(Collected data entries)
========================================================================
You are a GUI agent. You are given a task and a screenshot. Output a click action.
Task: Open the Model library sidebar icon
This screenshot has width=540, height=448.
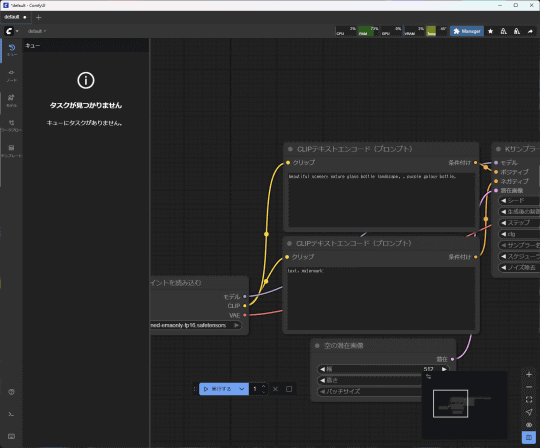tap(11, 101)
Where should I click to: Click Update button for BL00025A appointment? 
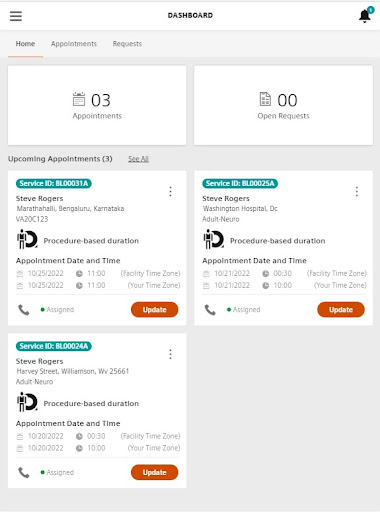341,310
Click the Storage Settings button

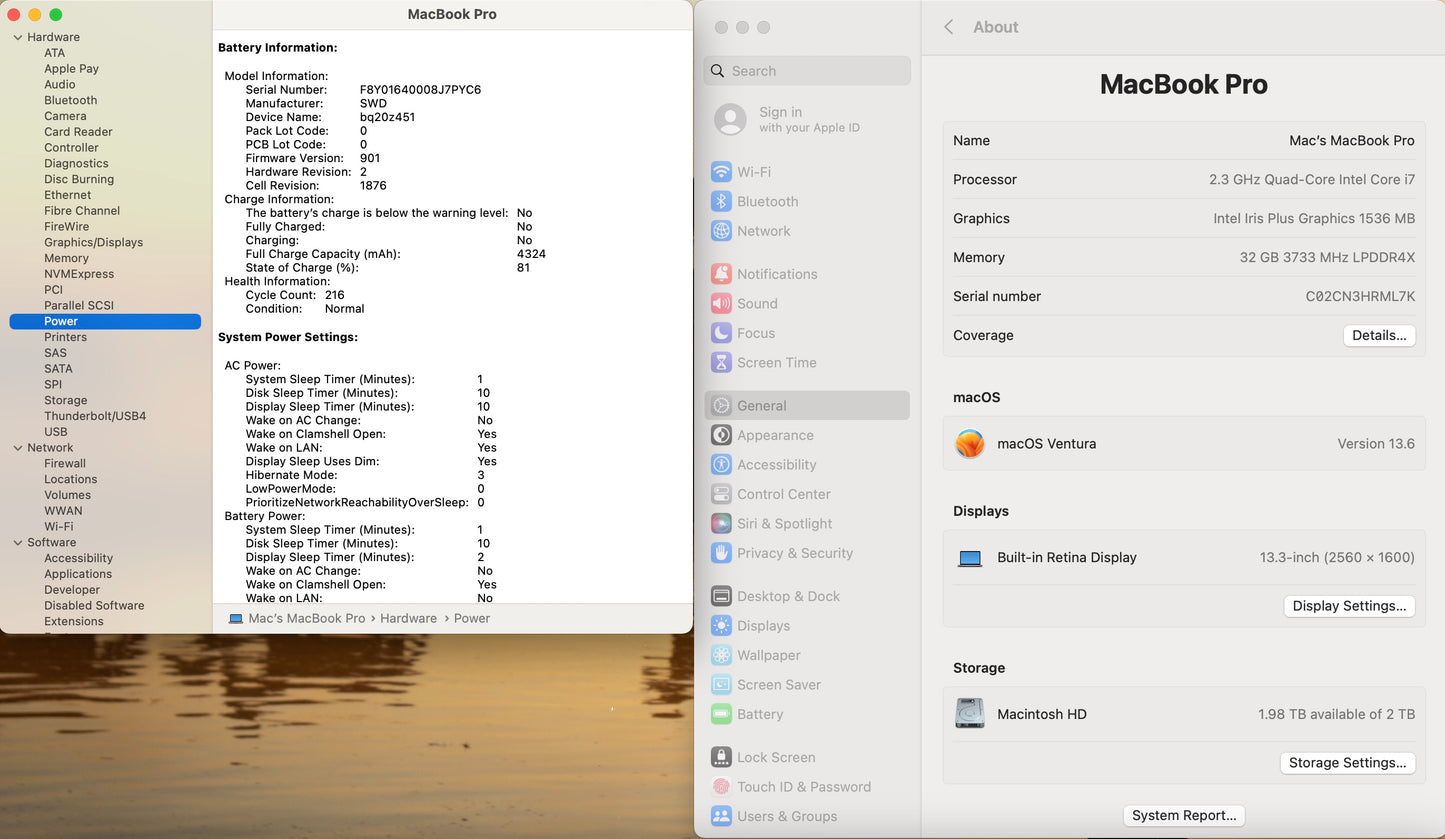pos(1347,763)
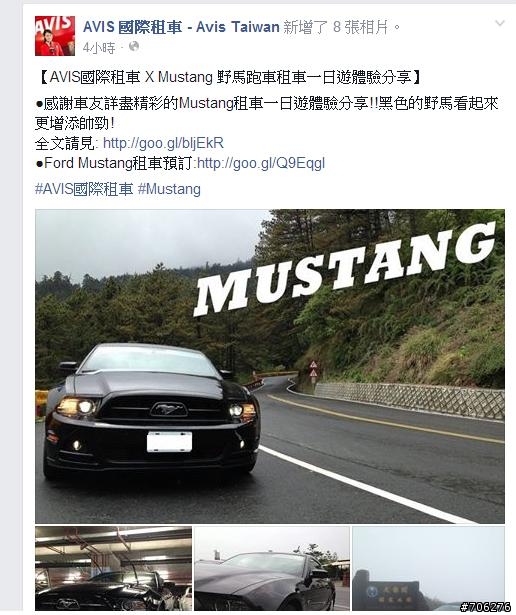Click the red warning road sign in photo
The height and width of the screenshot is (615, 516).
313,369
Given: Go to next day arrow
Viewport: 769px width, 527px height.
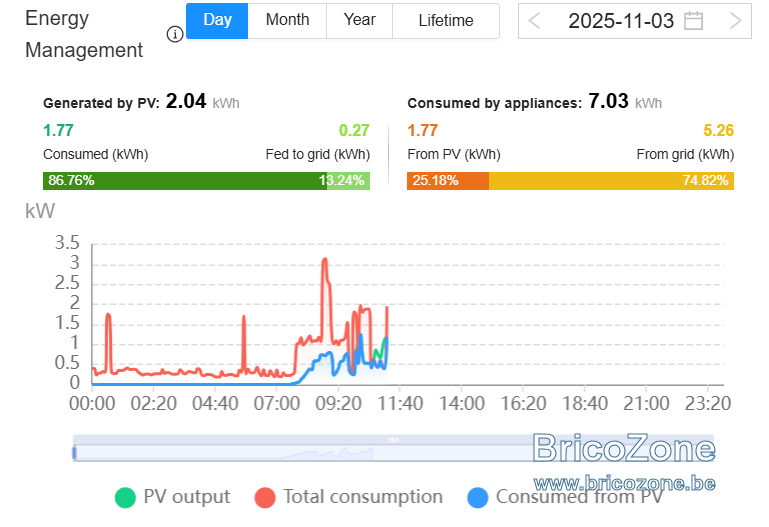Looking at the screenshot, I should click(735, 21).
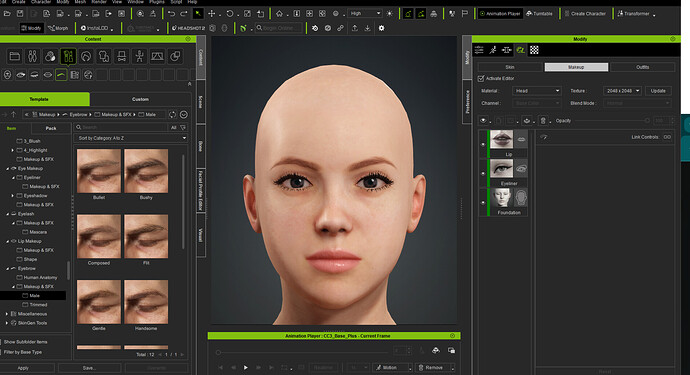Open the Sort by Category dropdown
690x375 pixels.
point(131,138)
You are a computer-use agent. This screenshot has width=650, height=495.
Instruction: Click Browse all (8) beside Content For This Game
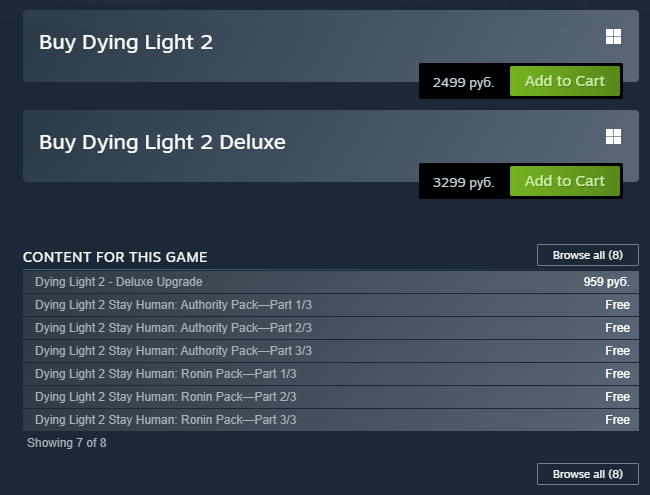(x=587, y=255)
========================================================================
Your task
Only the lines from the one containing "Click the Storage Settings button" through the end of the data above are to be output, exactly and without pictures.

Solution to this exercise
Click the Storage Settings button

pos(1347,763)
Click the red warning road sign in photo
The height and width of the screenshot is (615, 516).
313,369
Given: Go to next day arrow
Viewport: 769px width, 527px height.
Looking at the screenshot, I should click(735, 21).
Open the Sort by Category dropdown
690x375 pixels.
point(131,138)
You are a computer-use agent. This screenshot has width=650, height=495.
Instruction: Click Browse all (8) beside Content For This Game
(x=587, y=255)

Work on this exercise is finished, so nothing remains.